* [Task brief]:
Exact copy, no pictures: reproduce every record below as it stands.

* [Source material]:
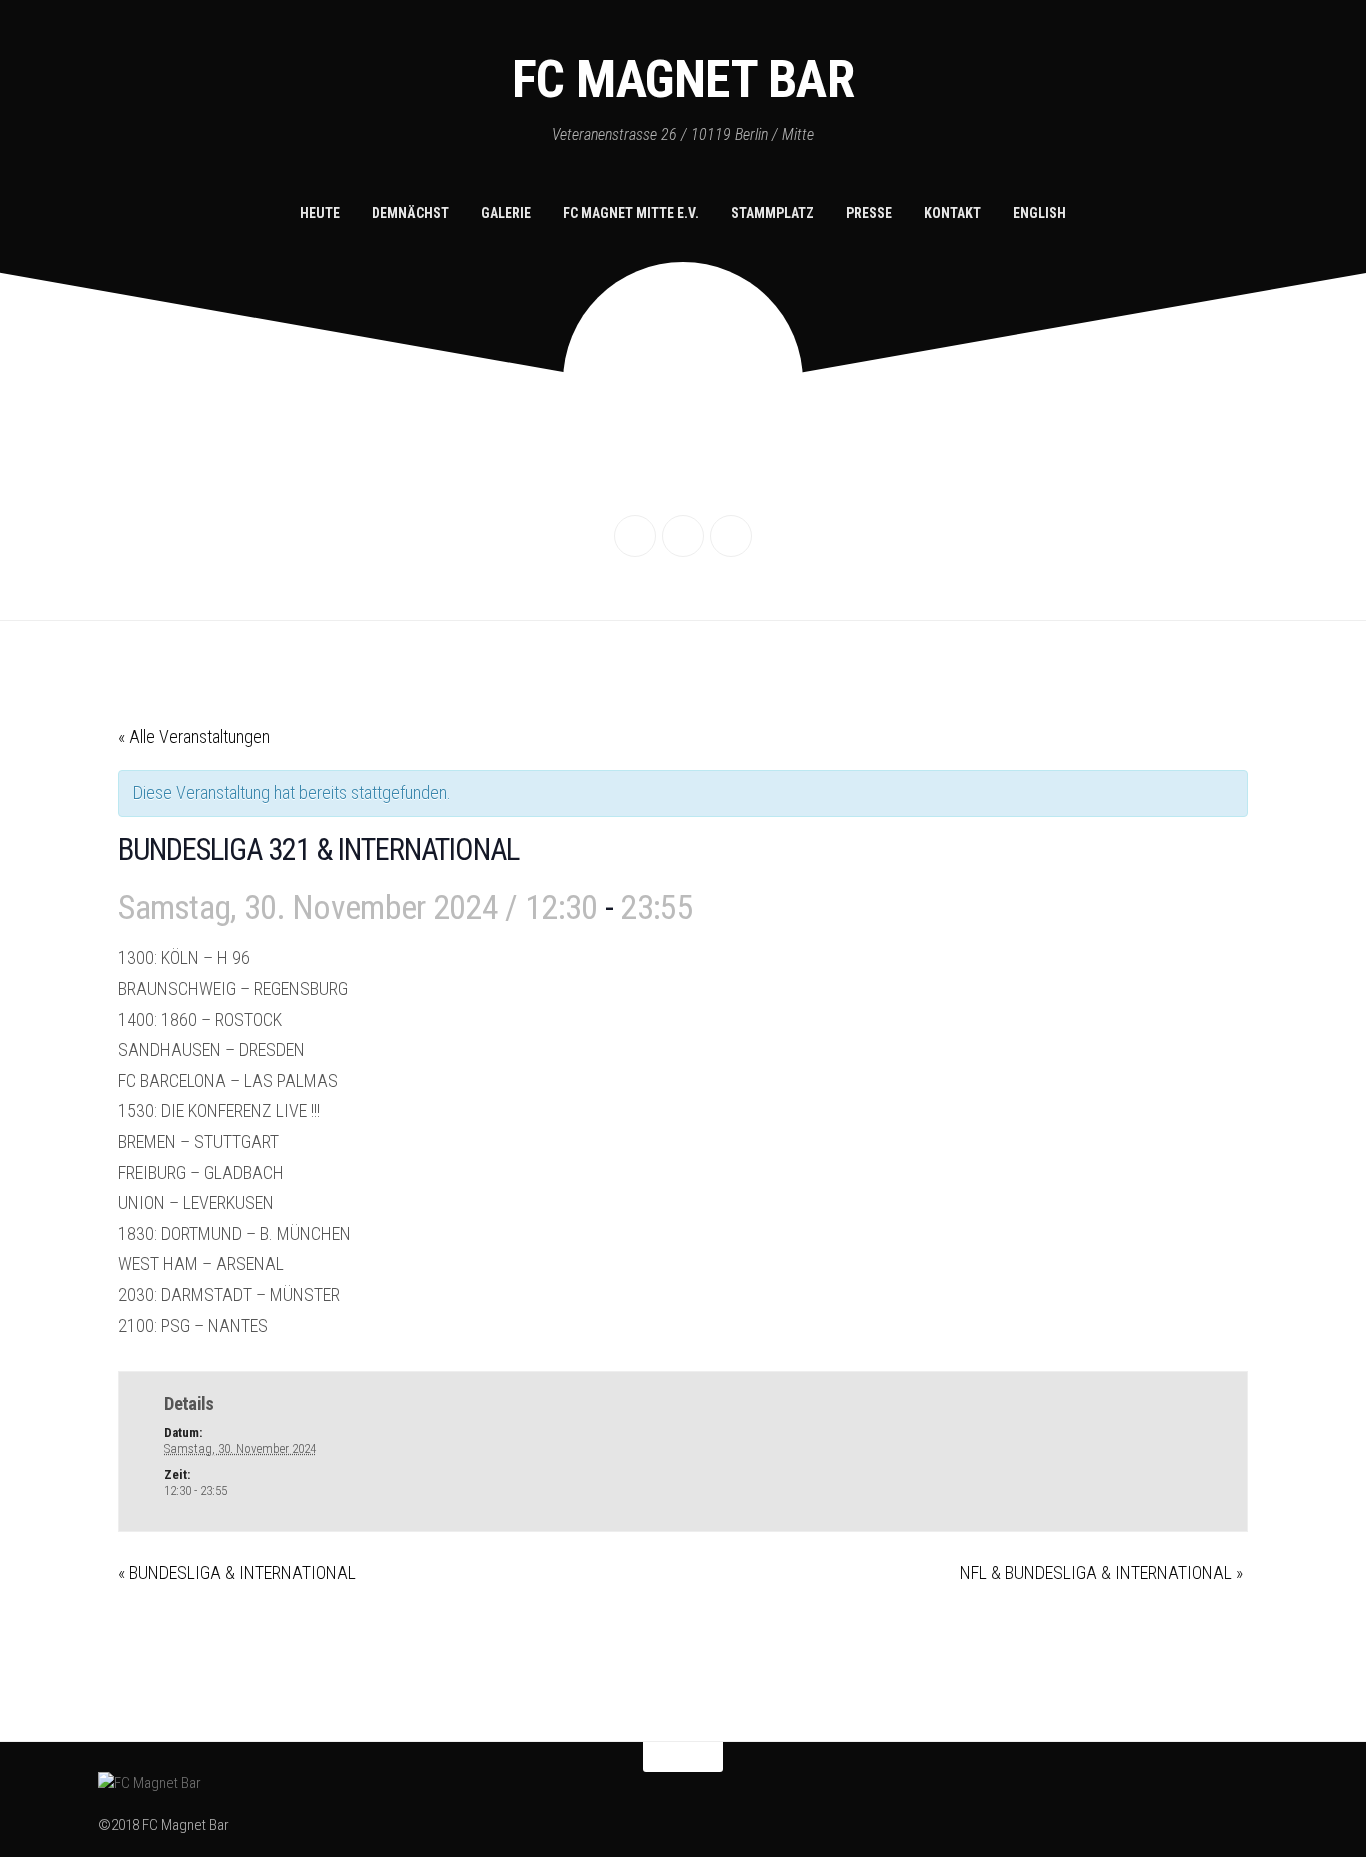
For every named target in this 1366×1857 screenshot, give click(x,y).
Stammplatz (772, 213)
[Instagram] (683, 536)
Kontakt (952, 213)
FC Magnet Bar (683, 79)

* [Response below]:
For every named target in this 1366×1857 screenshot, give click(x,y).
Stammplatz (772, 213)
[Instagram] (683, 536)
Kontakt (952, 213)
FC Magnet Bar (683, 79)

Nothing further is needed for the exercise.